While it does not specifically mention bookstores or libraries, critics say the government could use it to subpoena library and bookstore records and snoop into the reading habits of innocent Americans.

The House voted 238-187 last month to restrict investigators from using that part of the anti-terrorism law. The Senate has yet to take up that provision, which is contained in a $57.5 billion bill covering the departments of Commerce, Justice and State.
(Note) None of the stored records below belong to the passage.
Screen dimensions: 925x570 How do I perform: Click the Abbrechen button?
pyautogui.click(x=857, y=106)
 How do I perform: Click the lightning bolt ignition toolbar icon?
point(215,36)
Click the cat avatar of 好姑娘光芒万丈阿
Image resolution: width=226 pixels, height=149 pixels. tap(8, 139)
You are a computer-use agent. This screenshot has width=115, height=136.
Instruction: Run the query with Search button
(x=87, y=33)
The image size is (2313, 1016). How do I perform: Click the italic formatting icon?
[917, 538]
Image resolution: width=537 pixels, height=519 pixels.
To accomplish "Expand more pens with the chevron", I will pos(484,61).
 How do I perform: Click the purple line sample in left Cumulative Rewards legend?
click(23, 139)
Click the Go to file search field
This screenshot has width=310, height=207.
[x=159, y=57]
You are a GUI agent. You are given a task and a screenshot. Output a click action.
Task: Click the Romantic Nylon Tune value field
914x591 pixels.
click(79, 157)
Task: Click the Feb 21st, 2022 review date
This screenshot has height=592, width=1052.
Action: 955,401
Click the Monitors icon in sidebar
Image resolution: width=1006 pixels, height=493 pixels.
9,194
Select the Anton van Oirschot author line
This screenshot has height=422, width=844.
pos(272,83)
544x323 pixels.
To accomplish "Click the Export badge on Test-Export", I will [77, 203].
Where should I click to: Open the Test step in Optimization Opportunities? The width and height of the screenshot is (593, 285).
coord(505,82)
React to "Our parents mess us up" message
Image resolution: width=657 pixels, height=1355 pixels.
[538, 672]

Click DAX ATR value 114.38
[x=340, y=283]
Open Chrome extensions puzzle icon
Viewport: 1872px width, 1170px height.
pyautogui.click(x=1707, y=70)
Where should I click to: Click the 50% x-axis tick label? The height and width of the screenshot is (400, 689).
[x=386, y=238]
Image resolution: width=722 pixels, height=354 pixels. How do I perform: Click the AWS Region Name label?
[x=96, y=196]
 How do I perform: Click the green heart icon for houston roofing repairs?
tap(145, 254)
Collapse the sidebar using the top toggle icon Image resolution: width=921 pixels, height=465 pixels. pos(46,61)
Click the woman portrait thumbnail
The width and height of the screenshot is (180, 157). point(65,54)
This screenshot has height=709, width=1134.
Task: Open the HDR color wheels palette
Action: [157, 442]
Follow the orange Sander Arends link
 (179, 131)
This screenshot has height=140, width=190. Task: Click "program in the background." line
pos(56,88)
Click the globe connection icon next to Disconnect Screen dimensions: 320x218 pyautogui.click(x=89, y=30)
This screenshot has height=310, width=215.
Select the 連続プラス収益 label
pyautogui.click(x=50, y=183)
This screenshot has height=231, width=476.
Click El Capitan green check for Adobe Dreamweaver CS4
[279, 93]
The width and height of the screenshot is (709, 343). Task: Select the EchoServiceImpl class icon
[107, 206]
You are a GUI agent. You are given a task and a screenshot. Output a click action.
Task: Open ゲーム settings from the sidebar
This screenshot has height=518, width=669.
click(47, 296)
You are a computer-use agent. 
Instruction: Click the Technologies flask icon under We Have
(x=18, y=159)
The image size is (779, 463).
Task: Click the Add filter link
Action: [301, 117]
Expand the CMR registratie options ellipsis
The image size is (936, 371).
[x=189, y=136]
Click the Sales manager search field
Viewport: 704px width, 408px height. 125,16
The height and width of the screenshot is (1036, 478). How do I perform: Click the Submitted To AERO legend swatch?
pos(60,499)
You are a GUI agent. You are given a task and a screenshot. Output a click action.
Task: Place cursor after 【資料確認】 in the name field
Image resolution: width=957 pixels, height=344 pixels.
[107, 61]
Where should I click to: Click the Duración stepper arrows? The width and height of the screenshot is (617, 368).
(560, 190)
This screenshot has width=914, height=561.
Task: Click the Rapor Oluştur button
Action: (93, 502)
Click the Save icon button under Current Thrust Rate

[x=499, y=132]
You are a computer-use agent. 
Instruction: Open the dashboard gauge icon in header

GOP leaders often drop provisions offensive to Bush during final negotiations to resolve differences between House and Senate versions of a bill.

Sensenbrenner wants to place into law requirements that the Justice Department must specify that the information they are looking for is foreign intelligence information not concerning a U.S. person or relevant to an international terrorism or spy case.

Federal officials also would have to allow the warrants to be challenged, make sure that the subject of the warrant can confer with a lawyer to comply with the warrant, and set up a system that allows a judge to affirm or throw out one of the warrants.

The Justice Department has already agreed to support changes to that provision, something that the American Civil Liberties Union noted in its criticism of Sensenbrenner's legislation.

"The House Judiciary Committee's proposal is a flawed bill that makes the expiring provisions permanent and includes minimal changes that the Justice Department has already conceded," said Lisa Graves, an ACLU lawyer.